**Textauszug**
+-------+
Die öffentliche Verkündung dieser Verzögerung verzögert sich dann allerdings ebenfalls: Als Fuentes zurückkehrt in den Saal, möchte die Richterin den formalen Akt erledigen. Aber Yolanda Fuentes, seine Schwester und Mitangeklagte, ist nicht aufzufinden. Sie erfrischt sich mit der Mamma an einer Bar.

Es ist nicht ganz klar, weshalb die morgendliche Erörterung von Anträgen und Eingaben so lange dauert, dass rasch der Verdacht von Mauschelei entsteht. Doch am Trend dieses Verfahrens, auf das nicht nur ganz Spanien schaut, würde wohl auch etwas mehr Tempo wenig ändern. Wer alles noch bei ihm gedopt hat neben den 58 identifizierten Radprofis, das würde nicht nur die Welt-Anti-Doping-Agentur (Wada) ganz gerne wissen. Fußballer spanischer Topklubs sollen darunter gewesen sein, dazu Leichtathleten, Schwimmer, Handballer. Ob der Sport zittern muss vor Fuentes?
+-------+
**Extrahierte Daten**
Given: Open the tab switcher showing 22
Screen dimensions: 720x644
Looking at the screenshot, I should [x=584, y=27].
+-------+
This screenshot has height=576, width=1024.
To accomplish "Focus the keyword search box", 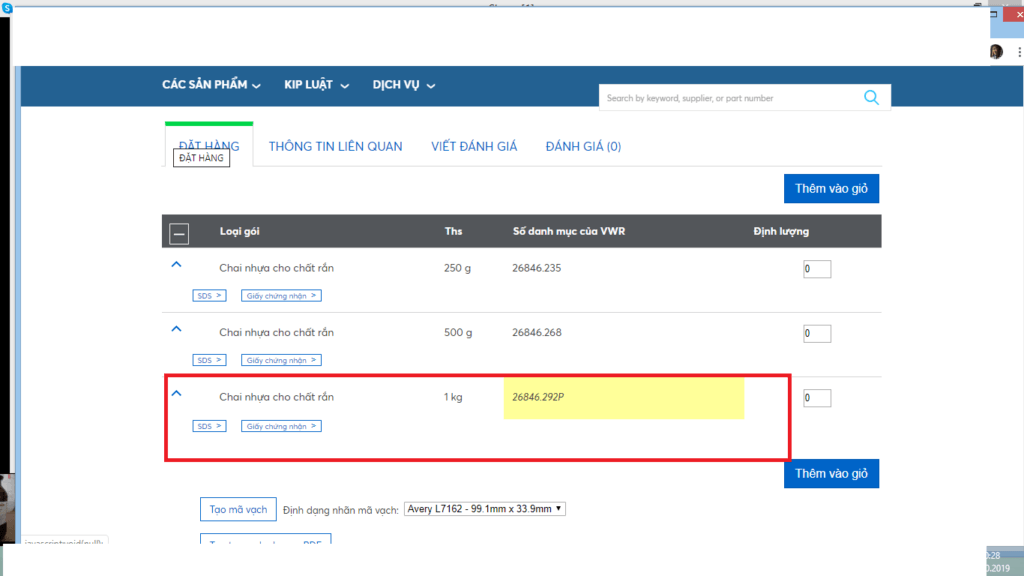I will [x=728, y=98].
+-------+
Führe den Textauszug über den Prozess gegen Fuentes nach seinem letzten Satz weiter. Das Material wird hier nicht gebraucht.

**Deine Antwort**
Morgens um halb zehn ist der 58-Jährige angekommen, kurz nach dem früheren Liberty-Teamchef Manolo Saiz, mit dem er am 23. Mai 2006 in Madrid beim Blutbeutel-Austausch festgenommen worden war. Sehr gestresst ist er da nicht, man kann ihn im Foyer ansprechen. Wird also seine Aussage spektakulär? Seine Frau Cristiana Perez, eine selbst einst positiv getestete Leichtathletin, hat ja schon 2008 gesagt, das Schaffen und Wissen ihres Gatten berge Unheilvolles "wie eine Büchse der Pandora - und wenn die sich eines Tages öffnet, wird sie den Sport zerstören". Fuentes, das muss man wissen, war auch Chefarzt von Spaniens Olympiateam, bei den Spielen 1984 und 1992.

"Spanien ist doch in der Krise", beginnt Fuentes am Montagmorgen zu plaudern, "und jetzt verliert es wieder viel Geld, weil ich ja offenbar hier sein muss". Er arbeitet in einem öffentlichen Krankenhaus auf Gran Canaria, "und meine Patienten bräuchten mich eigentlich", witzelt er.

Ja gut, und seine Aussage?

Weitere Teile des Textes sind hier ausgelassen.